++++ ОТРЫВОК ДЛЯ ЧТЕНИЯ ++++

Кое-какие узаконения выводили лишь уменье обходить их, закупать и подкупать блюстителей закона. Язва задатков, кабальных денег, выдаваемых вперед, и притом в самые тяжелые времена крестьянской нужды и инородческих голодовок, продолжает утеснять бедный люд и господствовать во всей силе на всем пространстве Русской земли. Замечательно при этом, что приемы всех таких мироедов значительно между собою схожи и не представляют особого труда и затруднений для борьбы с ними. Но двойной, а можно сказать — шестерной, мелок, которым записываются отдаваемые в долг товары, если отчасти и пишет успешно и бойко на слепых глазах безграмотного люда, то, с другой стороны, и приставленные законом и властью, вместо того чтобы быть исполнителями должности и долга, позволяют ослеплять себя избытками от успехов плутовства да сплошь и рядом сами превращаются в тех же кулаков, перекупной, мироедов.
К сожалению, для зла обширное поле в среде долготерпеливого люда, умеющего лишь рассказывать про таких кровопийц подспудные анекдоты вроде того, что одному из них за крестьянские слезы прислали из Питера железную шляпу в полпуда и велели надевать всякий раз, когда надо ему идти в какое-нибудь казенное место или по начальству; другому дали железную медаль в пуд весом и не велели уже снимать во всякое время. Но по этим рассказам можно узнавать только про тех единиц, которые уже очень насолили; те же, которые не успели еще истощить меру долготерпения, продолжают быть для своего околотка благодетелями: в одно время и кулаками, и ростовщиками. И нет того пятка-десятка деревень, для которых не существовало бы такого мироеда! Не надо и ходить далеко, и как бы далеко ни зашли вы — везде найдется сих дел мастер, который лишь на старости лет, когда уже очень зазрит совесть, отольет большой колокол для сельской церкви, вычинит иконостас, построит новую каменную матушку-церковь, но опять-таки за себя, а не за грехи людские.

++++ ПОКАЗАННЫЕ СВЕДЕНИЯ ++++

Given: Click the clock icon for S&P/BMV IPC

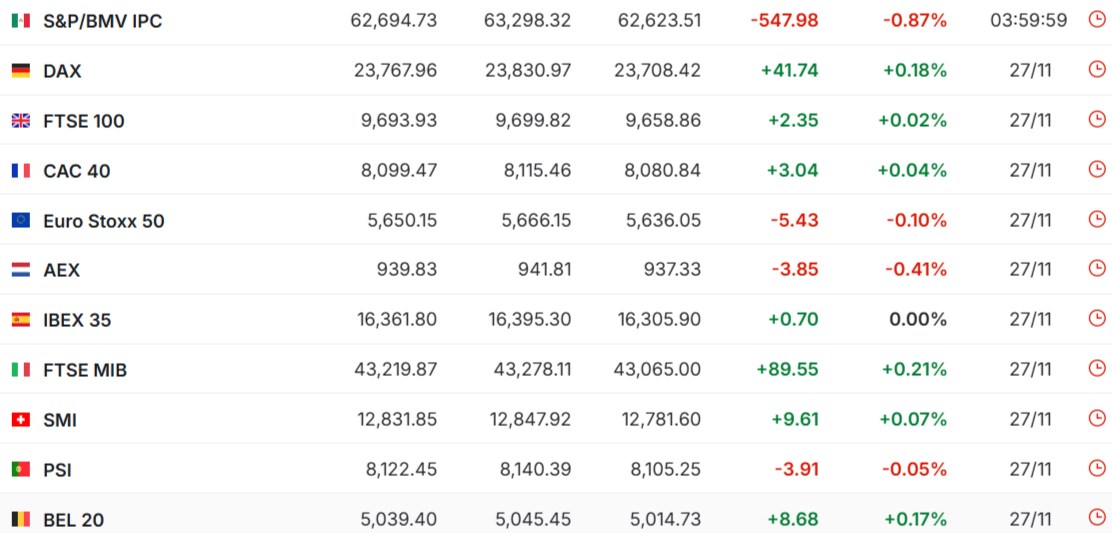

++++
++++ ПОКАЗАННЫЕ СВЕДЕНИЯ ++++

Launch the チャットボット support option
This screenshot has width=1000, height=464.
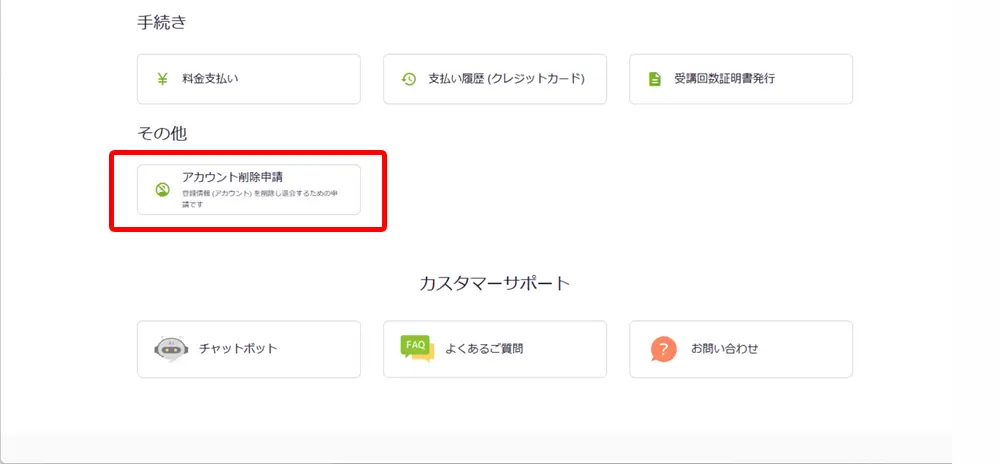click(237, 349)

++++

#### ЧТО СДЕЛАТЬ
Выпишите из отрывка о мироедах кусок от слов «Кое-какие узаконения выводили» до слов «кулаков, перекупной, мироедов.» включительно, слово в слово. Опирайтесь только на отрывок.

#### ЧТО ПОЛУЧИЛОСЬ
Кое-какие узаконения выводили лишь уменье обходить их, закупать и подкупать блюстителей закона. Язва задатков, кабальных денег, выдаваемых вперед, и притом в самые тяжелые времена крестьянской нужды и инородческих голодовок, продолжает утеснять бедный люд и господствовать во всей силе на всем пространстве Русской земли. Замечательно при этом, что приемы всех таких мироедов значительно между собою схожи и не представляют особого труда и затруднений для борьбы с ними. Но двойной, а можно сказать — шестерной, мелок, которым записываются отдаваемые в долг товары, если отчасти и пишет успешно и бойко на слепых глазах безграмотного люда, то, с другой стороны, и приставленные законом и властью, вместо того чтобы быть исполнителями должности и долга, позволяют ослеплять себя избытками от успехов плутовства да сплошь и рядом сами превращаются в тех же кулаков, перекупной, мироедов.